What to work on:
1 > In the cadmium article, which metals did the CPSC chairman urge manufacturers not to substitute for lead?
2 > Write the next part of the cadmium article, picking up after its final sentence.

The Growing Concern of Cadmium
What is cadmium? Why is cadmium so harmful? What is the current regulation around cadmium? How is my business affected by this? With the recent cadmium scare to consumers, resulting in items being pulled from the shelves, these may be a few questions you have churning in your mind. As a lab that is equipped to test Consumer Goods, Toys, and Childcare Articles, which includes cadmium testing, we’d like shed some light on this particular topic.
What is Cadmium?
Cadmium is a soft, malleable, ductile, and toxic, bluish-white metal or grey white powder. [1] It is a heavy metal similar to lead, and both are in the group of post-transition or "poor" metals. As a result of the ban on lead, the drop in demand for Ni-Cd batteries, and the slumping market price; some manufacturers have switched to using cadmium. CPSC Commission Chairman Inez Tenebaum stated, in her speech to the Asia- Pacific Economic Cooperation’s Toy Safety Initiative, "I would highly encourage all of you to ensure
that toy manufacturers and children’s product manufacturers in your country are not substituting cadmium, antimony, and barium in place of lead." [2] The CPSC staff is investigating and politicians are posed to pen legislation that would regulate other toxic metals, besides lead. The real risk is that cadmium is even more toxic than lead and should not be used as a substitute.

Information supplied:
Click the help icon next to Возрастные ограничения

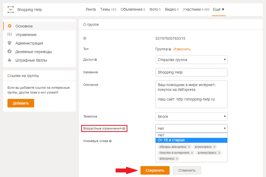click(x=124, y=128)
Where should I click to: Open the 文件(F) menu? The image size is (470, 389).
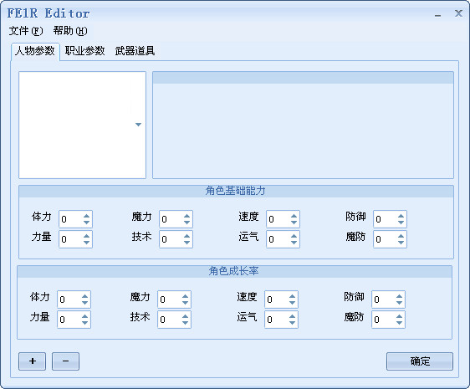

List of answers:
1 > Cadmium, antimony, and barium.

2 >
Why is Cadmium so harmful?
Occupational Safety and Health Administration states that cadmium “is an extremely toxic metal” and overexposure "may occur even in situations where trace quantities of cadmium are found."[3] Cadmium and cadmium compounds are known to be human carcinogens based on sufficient evidence of carcinogenicity in humans.[4] The NIOSH revised IDLH (Immediately Dangerous to Life and Health) for cadmium compounds is 9 mg Cd/m3 which was the original IDLH for cadmium fume.[5] “Due to the fact that Cadmium has no constructive purpose in the body”, it is “extremely toxic even in low concentrations” states Bruce A. Fowler, a cadmium specialist and toxicologist with
(Tony Dejak/AP Photo)
the U.S. Centers for Disease Control and Prevention, "There's nothing positive that you can say about this metal. It's a poison." [6] On the agency's priority list of 275 most hazardous substances in the environment, cadmium ranks No. 7. [7] Cadmium becomes especially harmful when the item is “mouthed”, sucked, or chewed on. At that point, the metal can end up in the child’s gastrointestinal system resulting in neurological problems, renal disorders, weakening bones leading to sudden fractures, and cancer. Cadmium should only be utilized for approved materials, and children’s toys and products are not one.